### TASK PROMPT
If a line below contains the word "computer", count it; give only the total.

### RECORDS PROVIDED
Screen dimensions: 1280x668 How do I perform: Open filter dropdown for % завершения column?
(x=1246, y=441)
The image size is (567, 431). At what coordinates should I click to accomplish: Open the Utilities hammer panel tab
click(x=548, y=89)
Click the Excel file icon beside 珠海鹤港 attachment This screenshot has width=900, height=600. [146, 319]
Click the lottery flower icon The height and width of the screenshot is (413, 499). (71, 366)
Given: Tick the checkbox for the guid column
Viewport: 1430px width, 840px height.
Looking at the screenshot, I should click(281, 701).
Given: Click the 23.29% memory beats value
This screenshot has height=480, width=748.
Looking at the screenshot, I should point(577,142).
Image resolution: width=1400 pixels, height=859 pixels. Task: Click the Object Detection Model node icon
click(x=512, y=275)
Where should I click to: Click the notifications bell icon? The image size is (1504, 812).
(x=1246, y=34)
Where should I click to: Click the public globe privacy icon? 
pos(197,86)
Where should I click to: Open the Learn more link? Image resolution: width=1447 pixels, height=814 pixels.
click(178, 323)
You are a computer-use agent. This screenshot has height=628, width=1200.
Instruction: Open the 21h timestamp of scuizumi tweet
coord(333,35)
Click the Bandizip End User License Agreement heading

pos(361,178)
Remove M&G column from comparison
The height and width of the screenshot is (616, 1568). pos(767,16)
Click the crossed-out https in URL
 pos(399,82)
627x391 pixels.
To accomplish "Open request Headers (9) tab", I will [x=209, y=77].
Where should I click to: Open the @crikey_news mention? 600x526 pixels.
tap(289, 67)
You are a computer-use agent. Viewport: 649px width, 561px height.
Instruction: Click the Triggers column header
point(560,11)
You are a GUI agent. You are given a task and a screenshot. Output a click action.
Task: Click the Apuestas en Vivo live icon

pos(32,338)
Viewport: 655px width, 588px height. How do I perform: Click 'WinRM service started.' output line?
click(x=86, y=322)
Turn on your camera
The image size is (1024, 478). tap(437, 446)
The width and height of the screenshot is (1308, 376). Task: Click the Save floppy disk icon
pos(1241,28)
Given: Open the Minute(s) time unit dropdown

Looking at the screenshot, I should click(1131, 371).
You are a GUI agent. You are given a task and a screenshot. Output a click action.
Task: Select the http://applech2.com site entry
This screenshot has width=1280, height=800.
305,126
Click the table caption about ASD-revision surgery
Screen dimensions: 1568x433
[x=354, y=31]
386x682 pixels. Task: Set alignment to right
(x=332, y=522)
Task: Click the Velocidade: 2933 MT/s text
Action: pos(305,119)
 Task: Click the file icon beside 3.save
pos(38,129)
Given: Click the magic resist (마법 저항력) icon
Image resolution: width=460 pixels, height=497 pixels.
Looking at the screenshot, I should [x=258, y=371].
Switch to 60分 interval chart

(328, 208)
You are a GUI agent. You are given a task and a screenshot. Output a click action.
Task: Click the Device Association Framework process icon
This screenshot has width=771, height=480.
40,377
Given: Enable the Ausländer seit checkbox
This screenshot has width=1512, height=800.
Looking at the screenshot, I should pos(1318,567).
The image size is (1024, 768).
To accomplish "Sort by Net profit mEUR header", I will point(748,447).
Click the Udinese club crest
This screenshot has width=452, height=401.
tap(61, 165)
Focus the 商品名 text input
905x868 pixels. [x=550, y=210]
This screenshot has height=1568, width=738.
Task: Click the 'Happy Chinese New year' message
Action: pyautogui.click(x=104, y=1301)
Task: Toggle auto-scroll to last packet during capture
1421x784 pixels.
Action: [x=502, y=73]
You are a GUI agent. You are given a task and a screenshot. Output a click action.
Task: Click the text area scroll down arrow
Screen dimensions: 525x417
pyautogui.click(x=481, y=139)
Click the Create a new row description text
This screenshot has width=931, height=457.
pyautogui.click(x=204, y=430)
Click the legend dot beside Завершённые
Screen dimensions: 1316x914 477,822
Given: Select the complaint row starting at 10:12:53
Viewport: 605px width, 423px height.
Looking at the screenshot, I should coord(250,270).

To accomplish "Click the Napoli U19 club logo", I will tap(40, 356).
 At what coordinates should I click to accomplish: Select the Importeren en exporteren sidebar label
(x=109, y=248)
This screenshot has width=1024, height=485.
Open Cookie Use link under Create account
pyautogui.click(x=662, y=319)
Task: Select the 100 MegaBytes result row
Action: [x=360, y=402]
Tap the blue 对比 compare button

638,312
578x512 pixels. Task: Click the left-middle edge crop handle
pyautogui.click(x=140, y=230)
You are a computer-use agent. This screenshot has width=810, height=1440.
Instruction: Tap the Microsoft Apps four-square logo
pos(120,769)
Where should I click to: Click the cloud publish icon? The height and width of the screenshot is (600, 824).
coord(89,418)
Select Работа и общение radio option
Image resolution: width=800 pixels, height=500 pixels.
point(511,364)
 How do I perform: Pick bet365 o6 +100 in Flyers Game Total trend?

### RESULT OF THIS EXERCISE
3